Gcccil targets primarily assemblies produced by the GCC CIL back end since this is more convenient for achieving the first of the goals mentioned above.

Implemented functionality

Since the time available for the project was limited, it was not possible to produce a complete implementation of the standard. However, the subset implemented is enough to correctly compile some medium sized CIL programs produced by the GCC CIL back end. Basically, everything required to compile assemblies produced by the GCC CIL back end has been implemented and tested.

In particular, the following features have been implemented:

• most base instructions (most of chapter 3 and some opcodes from chapter 4, partition II of ECMA-335),
• calls to static methods (direct and indirect),
• most CIL types (integers, reals, enums, structs, classes) can be parsed and used,
• structs with explicit layout and size,
• constant initializers,
• limited platform invoke (pInvoke) support,
• and other minor things like the volatile prefix, localloc, etc.

Missing functionality

On the other hand, almost every feature which is not required to compile assemblies produced by the GCC CIL back end has not been implemented yet.

This includes:

• object model related functionality (including strings and arrays),
• exceptions,
• garbage collection,
• reflection and support for .NET 2.0 generics.

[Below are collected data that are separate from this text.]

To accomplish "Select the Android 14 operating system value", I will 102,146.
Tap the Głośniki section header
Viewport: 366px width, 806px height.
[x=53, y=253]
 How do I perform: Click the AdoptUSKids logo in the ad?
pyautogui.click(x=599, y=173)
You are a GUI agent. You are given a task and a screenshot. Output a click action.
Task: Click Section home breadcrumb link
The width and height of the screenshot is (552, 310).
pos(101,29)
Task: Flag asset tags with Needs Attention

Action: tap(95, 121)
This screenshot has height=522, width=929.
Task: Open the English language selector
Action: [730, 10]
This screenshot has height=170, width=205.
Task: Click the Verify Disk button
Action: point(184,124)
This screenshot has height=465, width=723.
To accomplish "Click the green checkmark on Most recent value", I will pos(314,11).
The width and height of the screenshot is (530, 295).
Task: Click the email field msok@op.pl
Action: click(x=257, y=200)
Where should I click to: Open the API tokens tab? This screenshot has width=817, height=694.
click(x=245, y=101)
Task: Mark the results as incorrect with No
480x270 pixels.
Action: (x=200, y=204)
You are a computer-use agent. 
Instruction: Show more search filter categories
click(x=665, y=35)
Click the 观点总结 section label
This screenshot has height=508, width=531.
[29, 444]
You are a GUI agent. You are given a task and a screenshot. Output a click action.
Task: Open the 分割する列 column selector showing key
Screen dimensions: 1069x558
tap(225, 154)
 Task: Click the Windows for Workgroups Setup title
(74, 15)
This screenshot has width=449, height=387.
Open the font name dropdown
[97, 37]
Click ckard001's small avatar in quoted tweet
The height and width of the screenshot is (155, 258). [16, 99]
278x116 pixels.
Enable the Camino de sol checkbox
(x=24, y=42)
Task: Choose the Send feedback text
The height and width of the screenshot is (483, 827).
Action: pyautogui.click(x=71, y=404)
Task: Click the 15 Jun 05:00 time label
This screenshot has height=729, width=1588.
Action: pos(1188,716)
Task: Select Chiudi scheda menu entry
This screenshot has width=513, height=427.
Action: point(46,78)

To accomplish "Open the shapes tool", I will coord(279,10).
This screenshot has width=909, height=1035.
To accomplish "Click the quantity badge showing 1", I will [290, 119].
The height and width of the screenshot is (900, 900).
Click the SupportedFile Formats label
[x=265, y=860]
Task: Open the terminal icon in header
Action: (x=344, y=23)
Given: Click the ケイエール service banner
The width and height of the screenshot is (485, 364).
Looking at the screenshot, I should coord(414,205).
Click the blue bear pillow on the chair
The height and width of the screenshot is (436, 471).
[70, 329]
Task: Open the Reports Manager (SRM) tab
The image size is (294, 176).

The main obstacle impeding the implementation of these features is the lack of a runtime library (similar to libgcj) which is necessary to implement virtual machine services like garbage collection and reflection. Also, the standard class library (CORLIB) needs to be ported for this environment.

Implementation overview

Gcccil does not implement its own CLR metadata parser. Instead, it uses Monoto "parse" the input assembly. That is, Mono is used to load the assembly and parse the metadata and types. The front end only has to parse the actual CIL code of each method. Mono provides a comprehensive API to allow this.

Once gcccil has loaded the assembly (or assemblies) to be compiled, it builds GCC types for the all the types declared or referenced in the assembly. For this, the assemblies declaring the referenced types may need to be loaded too.

CIL basic types (int32, intptr, float...) are translated to their obvious GCC equivalent. To translate classes and value types, the GCC_RECORD_TYPE tree node is used. There is some support for class inheritance, although it cannot be tested yet.

Generating types with explicit layout and size requires some additional effort. There is already one language supported by GCC which supports types with explicit layout (ADA), however CIL allows the definition of some types which are not directly translatable using the current GCC infrastructure. In particular, CIL allows to define types with "holes". That is, types of a given size that don't have fields defined for part of their storage (or that don't have fields at all). However, the contents of that storage can be accessed using pointer arithmetic and must be preserved. GCC4NET produces these kind of types very frequently. Some optimization passes of GCC don't expect these types, so a different representation has to be used in these cases.

Once the types have been parsed, gcccil parses the CIL code stream for the methods defined in the assembly in order to build GCC GENERIC trees for them. Translating from CIL opcodes to GENERIC trees should be straightforward once the types are built since CIL opcodes are simple instructions that almost always have a direct translation to GENERIC. The hardest part is using the correct type conversions to get the correct CIL semantics in presence of all the optimizations of GCC.

Gcccil cannot compile some methods if they use some unsupported feature. In those cases, those methods can be skipped, allowing the user to provide a native implementation if necessary.

Readings

[1]

ECMA, Common Language Infrastructure (CLI), 4th edition, June 2006.

[2]

John Gough, Compiling for the .NET Common Language Runtime (CLR), Prentice Hall, ISBN 0-13-062296-6.

[3]

Serge Liden, Inside Microsoft .NET IL Assembler, Microsoft Press, ISBN 073561547.